Da bin ich mal auf die ersten tests gespannt, der doppelturm scheint ja ein direkter konkurrent zu meinem noctua zu sein


----------



## XXTREME (5. Oktober 2010)

*AW: Be Quiet: CPU-Kühler Dark Rock Advanced und Pro vorgestellt*

Das die Heatpipes immer so Scheissse aussehen müssen (ich meine die Enden die oben aus dem Kühler rauskommen ). Da geht doch nichts über (m)einen Scythe Mugen .


----------



## Kaktus (5. Oktober 2010)

*AW: Be Quiet: CPU-Kühler Dark Rock Advanced und Pro vorgestellt*

@XXTREME
Dafür ist der Mugen 2 aber technisch extrem primitiv. Wenn auch Effektiv.


----------



## Perry (5. Oktober 2010)

*AW: Be Quiet: CPU-Kühler Dark Rock Advanced und Pro vorgestellt*

Also aus Design sicht fand ich die Blue Orb oder meinen alten Zalman auch schöner, nur hat sich das Design mit diesen riesigen Tower Kühler als am effizientesten erwiesen, da sie einfach die größte Kühlfläche bei optimaler Anströming bieten.

Das das zwangsweise dazu führt das ein Kühler wie das Plagiat des anderen aussieht ist klar.


----------



## The_Schroeder (5. Oktober 2010)

*AW: Be Quiet: CPU-Kühler Dark Rock Advanced und Pro vorgestellt*



Perry schrieb:


> Das das zwangsweise dazu führt das ein Kühler wie das Plagiat des anderen aussieht ist klar.
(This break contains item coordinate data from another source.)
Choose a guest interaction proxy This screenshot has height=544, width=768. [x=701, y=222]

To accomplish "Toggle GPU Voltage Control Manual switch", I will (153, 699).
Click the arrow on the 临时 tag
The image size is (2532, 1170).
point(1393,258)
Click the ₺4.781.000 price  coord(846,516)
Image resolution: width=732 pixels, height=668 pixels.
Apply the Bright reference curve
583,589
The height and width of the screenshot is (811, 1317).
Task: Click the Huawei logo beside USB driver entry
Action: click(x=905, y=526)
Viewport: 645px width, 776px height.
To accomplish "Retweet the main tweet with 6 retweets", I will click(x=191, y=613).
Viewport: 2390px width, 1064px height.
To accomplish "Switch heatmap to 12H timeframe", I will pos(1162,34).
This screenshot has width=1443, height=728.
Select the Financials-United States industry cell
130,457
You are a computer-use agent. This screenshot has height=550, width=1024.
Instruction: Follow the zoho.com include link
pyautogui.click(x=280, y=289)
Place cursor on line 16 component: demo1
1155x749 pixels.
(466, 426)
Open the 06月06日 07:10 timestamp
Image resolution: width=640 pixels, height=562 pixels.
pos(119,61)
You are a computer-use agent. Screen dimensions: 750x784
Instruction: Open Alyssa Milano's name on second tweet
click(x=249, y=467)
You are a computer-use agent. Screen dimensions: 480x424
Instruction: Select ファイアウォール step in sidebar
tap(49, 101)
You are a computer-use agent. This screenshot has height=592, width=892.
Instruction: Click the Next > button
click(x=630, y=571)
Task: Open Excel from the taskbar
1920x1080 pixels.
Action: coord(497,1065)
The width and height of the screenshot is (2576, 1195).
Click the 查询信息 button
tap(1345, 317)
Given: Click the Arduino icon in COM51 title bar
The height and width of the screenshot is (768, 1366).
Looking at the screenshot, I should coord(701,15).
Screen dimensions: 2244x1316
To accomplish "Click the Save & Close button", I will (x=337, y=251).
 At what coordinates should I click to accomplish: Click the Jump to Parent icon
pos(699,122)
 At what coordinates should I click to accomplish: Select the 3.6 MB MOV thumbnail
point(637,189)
...wie zB bei dem von Bequiet,...Lamellenform und die Lüfterklammern schein vom Noctua zukommen 
Aber irgendwie schade, vllt fehlt den Jungs nur ne gute Idee


----------



## ReaCT (5. Oktober 2010)

*AW: Be Quiet: CPU-Kühler Dark Rock Advanced und Pro vorgestellt*

Also ich finde die sehn geil aus  Aber warum müssen die so teuer sein`? Liegt wohl auch teilweise am gutem Lüfter


----------



## schlappe89 (5. Oktober 2010)

*AW: Be Quiet: CPU-Kühler Dark Rock Advanced und Pro vorgestellt*

Warum die so teuer sein müssen?  Weil die damit richtig viel Kohle machen wollen.

Wenn der Tower Kühler mit Megahalems auf einem Niveau liegt und der Twintower an den NH-D14/Silverarrow ranreicht sind die Preise doch in Ordnung.

Auf jeden Fall sind die Bilder extrem schlecht. Die Kühler sehen abgenutzt aus und das Licht ist schlecht.


----------



## Kaktus (5. Oktober 2010)

*AW: Be Quiet: CPU-Kühler Dark Rock Advanced und Pro vorgestellt*

Das sind auch Prototypen und keine Modelle für den Verkauf. Die müssen nicht gut aussehen sondern erst mal nur funktionieren. Und es ist ja auch keine ofizielle Vorstellung, nur ein Aufzeigen das etwas kommt. 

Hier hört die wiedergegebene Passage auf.